At some unspecified time, Plaintiff incurred a debt for medical services (the "Debt"). (Compl., ¶ 13; Answer, ¶ 13.) After the Debt went into default, it was placed with Defendant by the original creditor(s). (Compl. ¶ 14; Answer ¶ 14.) On January 15, 2014, Defendant, through the law firm Edmonds, Russell & Logue (the "Collection Firm"), sent Plaintiff a letter (the "January 15 letter") stating that the "Total Due" on the Debt was $408.71 and that if Plaintiff failed to resolve the matter, a civil action may be commenced against him.1 (Mot., Ex. 1.)
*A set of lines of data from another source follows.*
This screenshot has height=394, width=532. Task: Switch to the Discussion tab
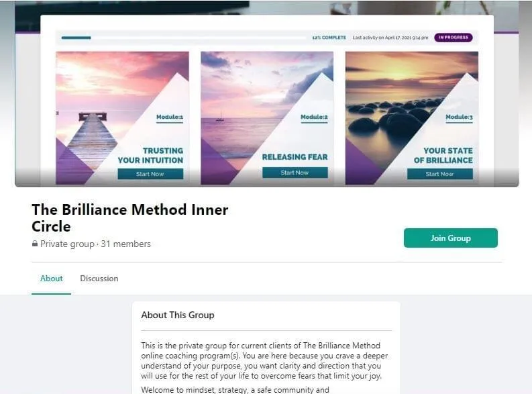click(x=99, y=279)
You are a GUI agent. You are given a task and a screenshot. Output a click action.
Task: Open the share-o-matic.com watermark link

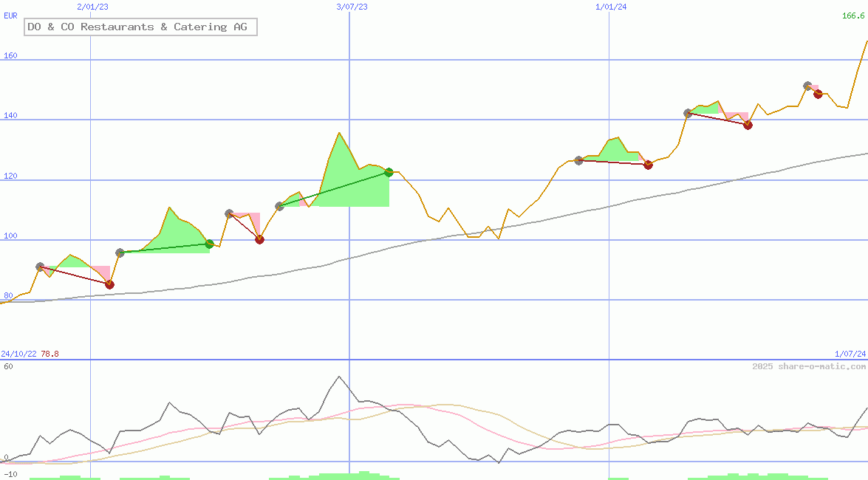click(x=809, y=366)
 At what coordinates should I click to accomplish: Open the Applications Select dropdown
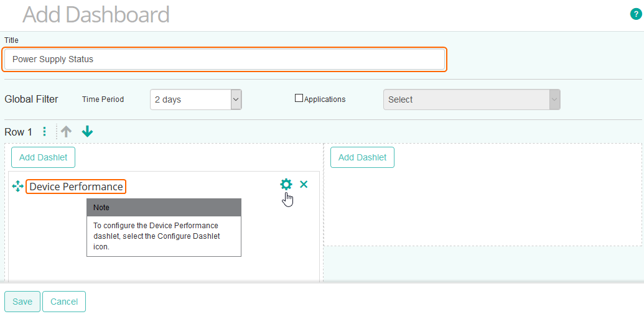tap(471, 99)
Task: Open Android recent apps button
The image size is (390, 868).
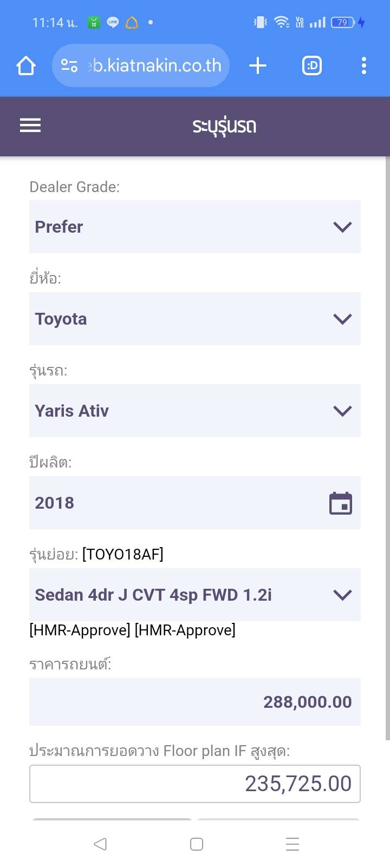Action: click(293, 844)

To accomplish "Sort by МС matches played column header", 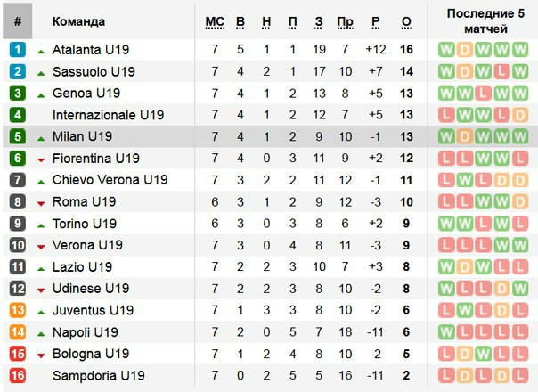I will [x=215, y=22].
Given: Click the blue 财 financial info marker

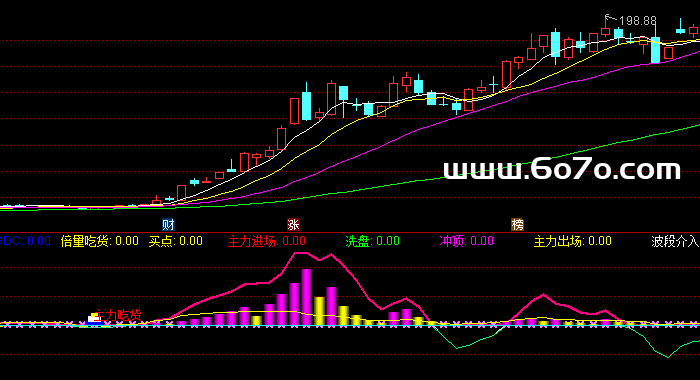Looking at the screenshot, I should (x=168, y=224).
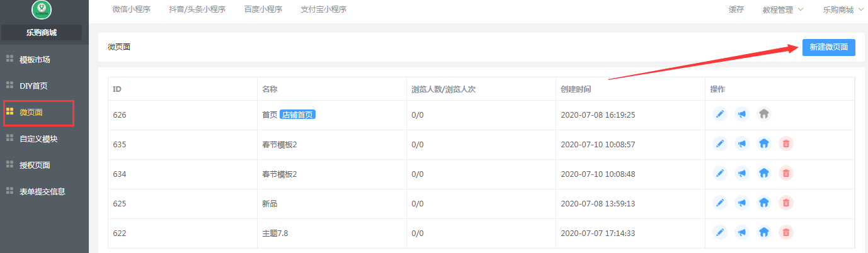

On February 26, 2014, Plaintiff called Defendant at the phone number featured in the January 15 letter and spoke with one of Defendant's representatives. (Mot., Ex. 2.) Defendant's representative informed Plaintiff that the balance of the Debt was $462.75. (Id. at 3:15.) The representative further stated that the Debt was made up of several smaller obligations—an account for $186.21 owed to Colorado Anesthesiologists, two accounts owed to Frontier Emergency Physicians for $26.39 and $13.65, and an account for $236.50 owed to Poudre Valley Health Systems. (Id. at 3:15-20.) When Plaintiff mentioned that the Letter stated a total due of $408.71, not $462.75, Defendant's representative informed him that the discrepancy between the total reflected in the January 15 letter and the balance she quoted him over the phone was due to the fact that "the attorney signed the letter, which is a $50 charge." (Id. at 4:4-9.)

The basis for the imposition of this $50 attorney fee charge is a "Treatment Agreement and Conditions of Service" form (hereinafter "Conditions of Service") Plaintiff apparently signed before receiving treatment at the Medical Center of the Rockies.2 (Mot., Ex. 11.) That form provides that "the account is due and payable upon my discharge" and that should the account "be referred to any attorney for collection, I agree to pay reasonable attorney fees, costs, and collection expense, including the attorney fees incurred by the collection agency." (Id.)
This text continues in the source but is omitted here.